Nuestras elecciones son costosas y hay que buscar la manera de abaratarlas, pero sin arriesgar la integridad del sistema electoral que hemos construido a lo largo de 40 años.

Esta no es la primera vez que se propone una reforma electoral para reducir el costo de nuestras elecciones, pero sí es la primera vez que se pretende hacer de la austeridad un principio constitucional. Así lo planteó el diputado de Morena Sergio Gutiérrez Luna, coordinador del grupo parlamentario para la reforma del Estado y la reforma electoral. En su opinión, dicha reforma debe orientarse a economizar como eje rector del sistema electoral, ignorando que la austeridad sólo puede ser una política pública que garantice la vigencia de los principios básicos de elecciones democráticas. Por cierto, dichos principios ya están establecidos en el artículo 41, Apartado A constitucional: certeza, legalidad, independencia, imparcialidad, objetividad y máxima publicidad.

No cabe duda que nuestras elecciones son costosas y que hay que buscar la manera de abaratarlas, pero siempre que no se arriesgue la integridad del sistema electoral que hemos construido a lo largo de 40 años, invirtiendo recursos políticos e institucionales y apostando a los mayores acuerdos entre las fuerzas políticas.

Cada vez que ha habido alternancia en el poder presidencial, partidos y ciudadanos han puesto sobre la mesa la necesidad de reducir los costos de la organización electoral, pero nunca como elemento sustantivo de una reforma.
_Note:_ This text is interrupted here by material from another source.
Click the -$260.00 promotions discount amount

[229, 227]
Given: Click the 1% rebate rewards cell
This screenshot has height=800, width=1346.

Después del 2000, distintas voces plantearon revisar los costos de las elecciones con objeto de fortalecer el principio esencial de equidad en la contienda, y fue así que en la reforma de 2007-08 se redujeron en 50 por ciento los gastos de campaña en elecciones intermedias y se eliminó la posibilidad de que partidos, candidatos o terceros compraran espacios en medios electrónicos. El recorte no era un fin en sí mismo, sino un mecanismo para reforzar las condiciones de equidad en la contienda.
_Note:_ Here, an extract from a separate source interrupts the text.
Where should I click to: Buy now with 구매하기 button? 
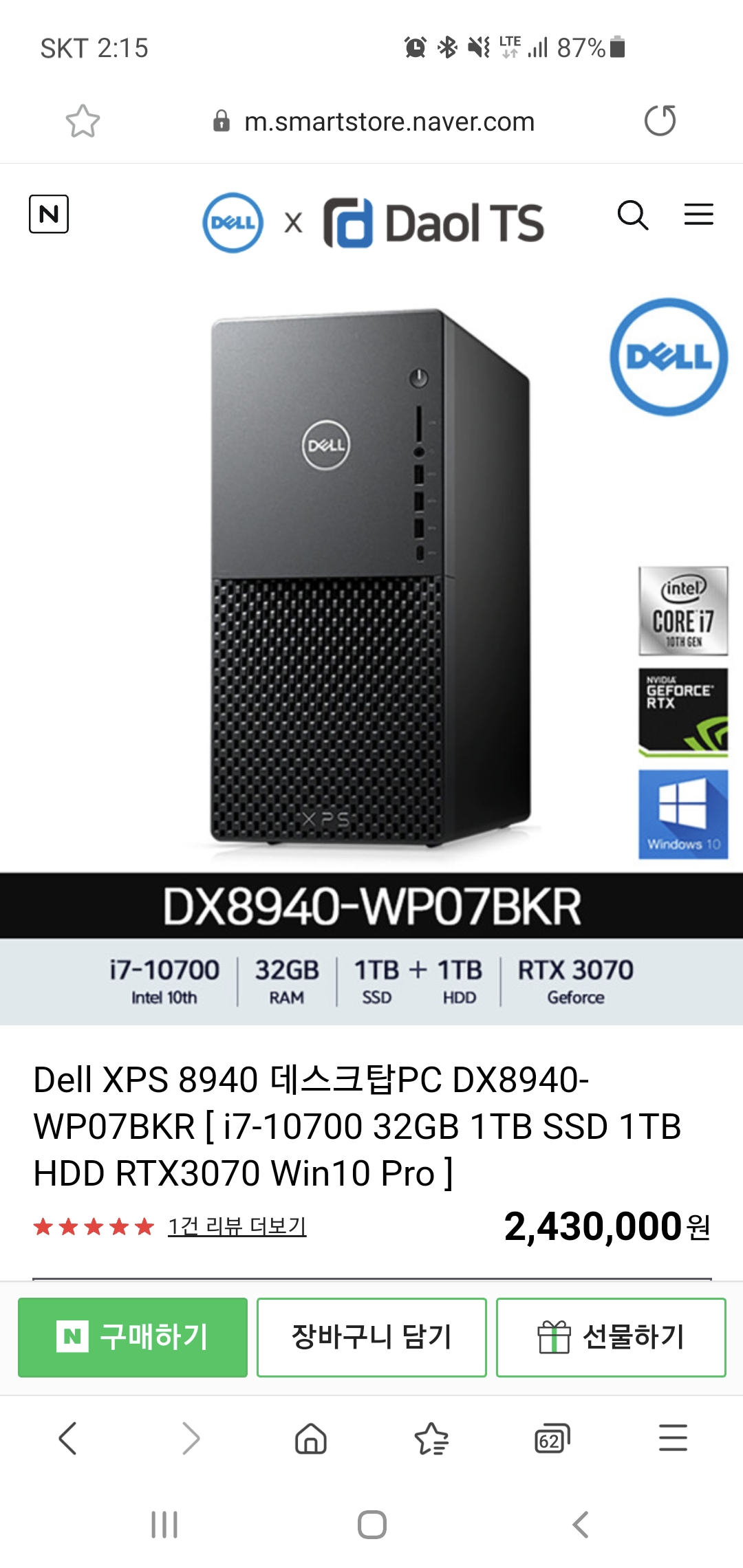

Después de una nueva elección de alternancia en 2012, el PAN planteó una reforma electoral con dos grandes objetivos: 1) darle el control centralizado de las elecciones locales al IFE/INE para evitar la intervención de los gobernadores en los comicios, eliminando la estructura electoral local; y 2) disminuir los costos de la organización electoral. Al final, las fuerzas políticas se rehusaron a renunciar a las estructuras electorales estatales, dejando un modelo híbrido que a la larga resultó más oneroso porque se le dieron 72 funciones adicionales al INE sin que desaparecieran los institutos locales (OPLEs). Además, el financiamiento de los partidos políticos se disparó, porque las entidades federativas reprodujeron el esquema federal de asignación de recursos públicos para los partidos. Ni se abarataron las elecciones ni se logró la plena independencia de las OPLEs porque siguen dependiendo del presupuesto de los estados.
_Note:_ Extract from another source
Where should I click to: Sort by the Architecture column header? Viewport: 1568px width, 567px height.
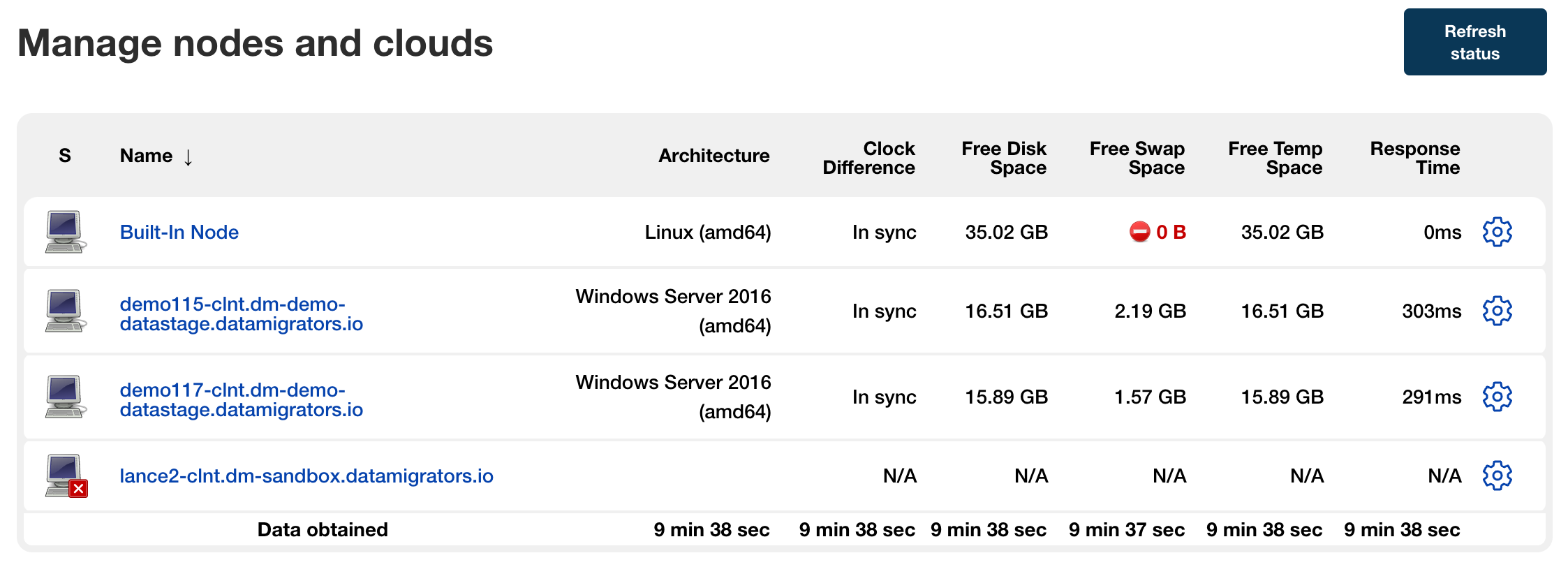713,156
Nuestro sistema electoral requiere cambios para hacerlo más ágil y menos costoso y para que sea más comprensible a los ojos de los ciudadanos. Pensar hoy en desaparecer a los OPLEs y a los tribunales electorales en los estados es arriesgar la operación electoral, porque los calendarios de las elecciones se han ido compactando para hacerlas concurrentes con las federales. Si en el pasado tener una sola autoridad electoral resultaba una buena idea, hoy se antoja inviable por la coincidencia de elecciones locales y federales en una misma fecha.

También hay que reducir el financiamiento de los partidos, que asciende a cinco mil millones en el ámbito federal, más cerca de 12 mil millones por financiamiento estatal, y hay varias opciones sobre la mesa: tomar como base no la cifra del padrón, sino la de participación electoral (propuesta Kumamoto), o bien cambiando el factor multiplicador, que hoy es de 65 UMAS, por uno de 30 UMAS (propuesta INE) y, como mucho se ha insistido, aprovechando más las tecnologías informáticas (voto electrónico).

Armar una estructura institucional para tener elecciones competidas y legítimas nos ha costado muchos esfuerzos políticos y financieros. Es posible y conveniente transitar hacia elecciones menos costosas, pero sin atropellar los principios democráticos de autonomía e independencia, pluralidad, imparcialidad y equidad, y ello no es posible si estos se sacrifican en eras de la austeridad.